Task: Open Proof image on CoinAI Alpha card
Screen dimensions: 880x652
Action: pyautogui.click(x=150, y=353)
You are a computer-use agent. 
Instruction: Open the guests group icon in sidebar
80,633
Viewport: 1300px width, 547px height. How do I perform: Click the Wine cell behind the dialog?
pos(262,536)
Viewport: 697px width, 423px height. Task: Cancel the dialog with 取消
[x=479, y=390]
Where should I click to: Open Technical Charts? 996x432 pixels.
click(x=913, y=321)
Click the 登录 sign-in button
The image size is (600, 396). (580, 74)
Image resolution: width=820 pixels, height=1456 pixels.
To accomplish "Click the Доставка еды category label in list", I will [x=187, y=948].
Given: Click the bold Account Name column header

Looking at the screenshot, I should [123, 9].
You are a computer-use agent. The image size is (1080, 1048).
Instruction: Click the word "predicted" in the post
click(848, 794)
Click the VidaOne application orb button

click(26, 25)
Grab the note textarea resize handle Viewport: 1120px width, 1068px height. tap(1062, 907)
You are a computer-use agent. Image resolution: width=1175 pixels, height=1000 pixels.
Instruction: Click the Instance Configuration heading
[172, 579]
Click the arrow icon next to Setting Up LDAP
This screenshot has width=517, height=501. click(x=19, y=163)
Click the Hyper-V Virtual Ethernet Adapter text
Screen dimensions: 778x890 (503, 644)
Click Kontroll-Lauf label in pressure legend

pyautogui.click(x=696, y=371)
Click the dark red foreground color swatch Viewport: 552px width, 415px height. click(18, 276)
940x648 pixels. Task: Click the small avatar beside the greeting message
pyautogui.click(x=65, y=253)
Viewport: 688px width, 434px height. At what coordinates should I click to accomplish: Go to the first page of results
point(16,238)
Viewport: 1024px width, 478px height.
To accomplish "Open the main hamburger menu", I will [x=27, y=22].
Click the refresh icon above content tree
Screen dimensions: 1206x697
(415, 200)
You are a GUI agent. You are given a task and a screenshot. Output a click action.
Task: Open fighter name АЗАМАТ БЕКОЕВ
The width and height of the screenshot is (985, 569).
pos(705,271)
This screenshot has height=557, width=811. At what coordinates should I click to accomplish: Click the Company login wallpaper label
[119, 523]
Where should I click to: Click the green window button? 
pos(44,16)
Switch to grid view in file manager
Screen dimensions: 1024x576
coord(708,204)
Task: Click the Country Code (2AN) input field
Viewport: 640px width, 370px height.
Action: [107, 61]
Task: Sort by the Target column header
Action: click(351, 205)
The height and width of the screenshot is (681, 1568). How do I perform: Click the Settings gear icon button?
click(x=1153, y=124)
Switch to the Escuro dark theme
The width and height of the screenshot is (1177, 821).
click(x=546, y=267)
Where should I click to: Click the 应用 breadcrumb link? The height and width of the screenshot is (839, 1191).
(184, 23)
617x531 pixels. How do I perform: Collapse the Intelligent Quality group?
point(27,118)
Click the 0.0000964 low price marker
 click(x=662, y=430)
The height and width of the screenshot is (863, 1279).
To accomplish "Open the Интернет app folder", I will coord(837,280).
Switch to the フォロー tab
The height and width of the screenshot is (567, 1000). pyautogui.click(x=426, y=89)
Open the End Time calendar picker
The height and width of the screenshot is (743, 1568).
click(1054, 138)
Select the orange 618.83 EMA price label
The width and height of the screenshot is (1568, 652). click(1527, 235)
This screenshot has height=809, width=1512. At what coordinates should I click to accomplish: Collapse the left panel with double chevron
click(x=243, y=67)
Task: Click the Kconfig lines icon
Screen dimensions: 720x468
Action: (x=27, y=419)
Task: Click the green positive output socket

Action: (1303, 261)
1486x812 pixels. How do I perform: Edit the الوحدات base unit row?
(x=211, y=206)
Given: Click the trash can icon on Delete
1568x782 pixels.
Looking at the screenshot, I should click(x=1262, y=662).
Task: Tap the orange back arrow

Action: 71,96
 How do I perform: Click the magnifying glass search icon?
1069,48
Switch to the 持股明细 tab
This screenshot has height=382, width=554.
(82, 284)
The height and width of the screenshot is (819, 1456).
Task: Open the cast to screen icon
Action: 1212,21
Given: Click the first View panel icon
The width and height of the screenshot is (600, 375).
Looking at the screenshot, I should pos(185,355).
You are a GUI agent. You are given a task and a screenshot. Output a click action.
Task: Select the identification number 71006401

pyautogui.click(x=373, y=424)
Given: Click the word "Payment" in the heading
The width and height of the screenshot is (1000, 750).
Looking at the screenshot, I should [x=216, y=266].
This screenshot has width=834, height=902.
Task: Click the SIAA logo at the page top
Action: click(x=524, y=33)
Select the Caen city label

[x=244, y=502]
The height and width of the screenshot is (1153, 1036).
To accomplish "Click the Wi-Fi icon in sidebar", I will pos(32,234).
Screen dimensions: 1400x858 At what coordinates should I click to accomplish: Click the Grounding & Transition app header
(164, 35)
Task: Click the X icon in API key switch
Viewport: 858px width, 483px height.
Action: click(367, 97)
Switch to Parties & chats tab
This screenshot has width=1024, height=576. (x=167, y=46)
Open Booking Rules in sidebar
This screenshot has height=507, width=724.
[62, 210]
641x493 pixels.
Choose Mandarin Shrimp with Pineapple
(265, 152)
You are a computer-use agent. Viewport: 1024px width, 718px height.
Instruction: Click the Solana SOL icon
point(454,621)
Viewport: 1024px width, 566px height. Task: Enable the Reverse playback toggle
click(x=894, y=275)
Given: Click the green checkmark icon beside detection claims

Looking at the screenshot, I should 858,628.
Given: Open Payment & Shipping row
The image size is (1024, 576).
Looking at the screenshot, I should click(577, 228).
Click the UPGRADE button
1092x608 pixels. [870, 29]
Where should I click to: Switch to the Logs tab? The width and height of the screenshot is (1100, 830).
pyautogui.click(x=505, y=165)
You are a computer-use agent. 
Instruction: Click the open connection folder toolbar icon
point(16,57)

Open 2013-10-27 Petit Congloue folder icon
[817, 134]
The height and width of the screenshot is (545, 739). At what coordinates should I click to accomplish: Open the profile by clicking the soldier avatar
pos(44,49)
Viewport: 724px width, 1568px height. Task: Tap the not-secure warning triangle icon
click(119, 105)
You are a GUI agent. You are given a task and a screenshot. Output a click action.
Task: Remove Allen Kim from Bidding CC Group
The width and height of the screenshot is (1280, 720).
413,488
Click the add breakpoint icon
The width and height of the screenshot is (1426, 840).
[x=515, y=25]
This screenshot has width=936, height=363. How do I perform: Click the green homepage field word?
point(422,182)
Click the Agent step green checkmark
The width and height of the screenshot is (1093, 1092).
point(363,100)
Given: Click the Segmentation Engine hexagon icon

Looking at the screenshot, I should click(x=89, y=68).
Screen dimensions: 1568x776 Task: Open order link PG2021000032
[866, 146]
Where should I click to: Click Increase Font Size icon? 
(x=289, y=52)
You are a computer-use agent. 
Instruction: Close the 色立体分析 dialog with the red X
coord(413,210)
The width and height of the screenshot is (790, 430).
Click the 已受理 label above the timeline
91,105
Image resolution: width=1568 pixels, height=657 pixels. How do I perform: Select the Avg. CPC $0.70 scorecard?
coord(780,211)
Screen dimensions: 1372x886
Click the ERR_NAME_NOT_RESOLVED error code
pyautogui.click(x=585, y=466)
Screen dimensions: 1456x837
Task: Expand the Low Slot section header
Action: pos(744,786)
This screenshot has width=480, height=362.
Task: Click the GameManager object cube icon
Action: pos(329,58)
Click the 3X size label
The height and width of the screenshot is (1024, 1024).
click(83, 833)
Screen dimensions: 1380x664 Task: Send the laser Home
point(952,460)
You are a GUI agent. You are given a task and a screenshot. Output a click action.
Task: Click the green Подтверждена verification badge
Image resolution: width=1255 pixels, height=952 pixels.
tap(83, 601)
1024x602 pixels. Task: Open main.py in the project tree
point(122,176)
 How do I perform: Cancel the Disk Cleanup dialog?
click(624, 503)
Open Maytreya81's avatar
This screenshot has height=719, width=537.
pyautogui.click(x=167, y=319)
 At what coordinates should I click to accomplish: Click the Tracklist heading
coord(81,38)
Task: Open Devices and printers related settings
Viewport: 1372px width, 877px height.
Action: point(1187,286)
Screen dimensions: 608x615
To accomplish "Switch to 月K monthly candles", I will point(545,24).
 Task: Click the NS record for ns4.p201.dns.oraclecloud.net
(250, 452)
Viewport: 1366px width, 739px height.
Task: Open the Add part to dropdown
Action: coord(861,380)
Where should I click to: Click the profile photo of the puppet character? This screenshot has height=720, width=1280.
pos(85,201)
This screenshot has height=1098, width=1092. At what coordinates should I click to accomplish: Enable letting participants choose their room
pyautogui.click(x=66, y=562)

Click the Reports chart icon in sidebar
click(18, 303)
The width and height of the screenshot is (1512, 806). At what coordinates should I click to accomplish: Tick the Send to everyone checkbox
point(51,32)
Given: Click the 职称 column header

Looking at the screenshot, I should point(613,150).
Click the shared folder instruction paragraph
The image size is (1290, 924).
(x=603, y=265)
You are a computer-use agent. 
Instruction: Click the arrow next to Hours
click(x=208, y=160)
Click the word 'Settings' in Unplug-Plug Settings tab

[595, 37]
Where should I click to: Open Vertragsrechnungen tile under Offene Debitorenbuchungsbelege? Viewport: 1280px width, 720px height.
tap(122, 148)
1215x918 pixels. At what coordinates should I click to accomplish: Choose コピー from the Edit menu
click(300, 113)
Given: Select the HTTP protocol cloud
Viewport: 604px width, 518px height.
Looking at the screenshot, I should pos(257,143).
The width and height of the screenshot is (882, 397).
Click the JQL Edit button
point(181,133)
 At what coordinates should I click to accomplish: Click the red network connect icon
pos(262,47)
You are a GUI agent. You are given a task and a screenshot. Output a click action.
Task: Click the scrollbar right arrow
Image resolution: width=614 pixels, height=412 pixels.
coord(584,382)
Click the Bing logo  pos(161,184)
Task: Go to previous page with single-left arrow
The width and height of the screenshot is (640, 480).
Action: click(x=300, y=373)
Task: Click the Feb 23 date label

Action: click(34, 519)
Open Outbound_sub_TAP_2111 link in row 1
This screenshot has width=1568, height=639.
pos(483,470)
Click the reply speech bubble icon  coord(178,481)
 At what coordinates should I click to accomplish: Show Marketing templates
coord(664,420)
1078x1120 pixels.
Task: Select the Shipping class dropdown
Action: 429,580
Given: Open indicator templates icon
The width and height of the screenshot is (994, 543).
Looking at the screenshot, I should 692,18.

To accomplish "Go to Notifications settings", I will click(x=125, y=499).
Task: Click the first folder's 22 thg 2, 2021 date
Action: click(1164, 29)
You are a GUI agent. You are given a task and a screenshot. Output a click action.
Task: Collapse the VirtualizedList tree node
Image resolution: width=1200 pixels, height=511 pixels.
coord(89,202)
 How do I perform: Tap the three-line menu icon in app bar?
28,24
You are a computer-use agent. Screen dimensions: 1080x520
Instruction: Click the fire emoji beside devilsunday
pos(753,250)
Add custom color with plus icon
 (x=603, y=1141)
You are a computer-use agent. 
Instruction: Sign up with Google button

Description of the task:
Pick out the lines above that hold the string "Payment" and show them.

Task output:
Given: Click the word "Payment" in the heading
Given: Open Payment & Shipping row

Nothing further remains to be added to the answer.